[openbeos] Re: Teams

  • From: Clay Vincent Schentrup <cvs@xxxxxxxxxxxxx>
  • To: openbeos@xxxxxxxxxxxxx
  • Date: Wed, 07 Aug 2002 11:29:47 -0500

     Well, I've completed algorithmic problem solving I and II in C++, a SCHEME 
class, an assembly language class using a Motorola 68HC11 to make, among other 
things, a graphics card.  I've written C++ code to interface with custom made 
USB devices, as well as created the drivers for those devices in Windows.  I 
have a pretty good idea about programming.  Maybe you are misunderstanding my 
question.

>Clay... while I'm glad that you are interested in helping with the 
>project, you are a very confused puppy about a lot of basic programming 
>concepts:

>a) you don't need to use "low-level" instructions or code in assembly 
>to get object code. You get object code from the compiler. Write a C or 
>C++ program and them compile it -- voila, you have object code.
     But someone has to write the object code for the compiler to know what to 
do with the source code.  You can't have functions and classes just calling 
other functions and classes to infinity.  At some point, the most basic 
functions (say ioctl()) have to have actual "hand-written" object files so that 
a compiler can have a "degenerative case".

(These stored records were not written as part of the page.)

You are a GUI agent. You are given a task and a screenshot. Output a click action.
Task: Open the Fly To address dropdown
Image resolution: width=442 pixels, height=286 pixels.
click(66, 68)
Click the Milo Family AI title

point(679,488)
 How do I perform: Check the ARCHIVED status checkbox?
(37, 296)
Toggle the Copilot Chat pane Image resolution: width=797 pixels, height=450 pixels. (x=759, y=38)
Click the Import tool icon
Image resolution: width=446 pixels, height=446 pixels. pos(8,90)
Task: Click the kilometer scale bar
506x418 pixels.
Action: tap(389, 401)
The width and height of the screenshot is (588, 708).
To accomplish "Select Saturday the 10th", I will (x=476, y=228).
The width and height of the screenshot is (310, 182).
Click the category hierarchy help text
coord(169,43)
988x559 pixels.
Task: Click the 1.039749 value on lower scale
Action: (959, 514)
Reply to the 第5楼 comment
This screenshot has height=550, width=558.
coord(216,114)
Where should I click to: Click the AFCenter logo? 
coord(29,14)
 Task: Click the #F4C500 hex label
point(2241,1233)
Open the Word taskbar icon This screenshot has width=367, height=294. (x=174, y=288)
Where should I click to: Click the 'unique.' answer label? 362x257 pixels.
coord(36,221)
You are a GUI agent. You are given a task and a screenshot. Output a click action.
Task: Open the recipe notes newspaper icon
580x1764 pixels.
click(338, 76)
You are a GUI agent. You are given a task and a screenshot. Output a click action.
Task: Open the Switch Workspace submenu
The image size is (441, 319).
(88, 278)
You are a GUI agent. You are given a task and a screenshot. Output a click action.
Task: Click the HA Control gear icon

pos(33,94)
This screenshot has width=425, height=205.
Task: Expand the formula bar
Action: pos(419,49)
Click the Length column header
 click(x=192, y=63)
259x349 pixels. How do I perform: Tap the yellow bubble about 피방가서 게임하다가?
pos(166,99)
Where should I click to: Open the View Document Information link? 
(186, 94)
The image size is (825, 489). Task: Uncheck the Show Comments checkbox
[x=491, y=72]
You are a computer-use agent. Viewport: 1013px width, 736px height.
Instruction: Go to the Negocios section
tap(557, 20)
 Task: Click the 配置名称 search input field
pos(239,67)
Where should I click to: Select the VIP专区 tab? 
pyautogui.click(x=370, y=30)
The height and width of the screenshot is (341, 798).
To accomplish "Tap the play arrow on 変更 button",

>That's what compilers are for -- they allow us to avoid having to write 
>machine specific code.
     How do you think a compiler knows how to turn source code into assembly?

>For your work, you 
>should never need worry about this. You just write code in C or C++ and 
>the compiler will take care of the machine code for you.
     If my classes/functions just call other classes and functions, then THOSE 
class and functions have to be defined in assembly, or the functions and 
classes _they_ call wall have to be written in assembly.  Somewhere down the 
hierarchy, everything has to get to source code.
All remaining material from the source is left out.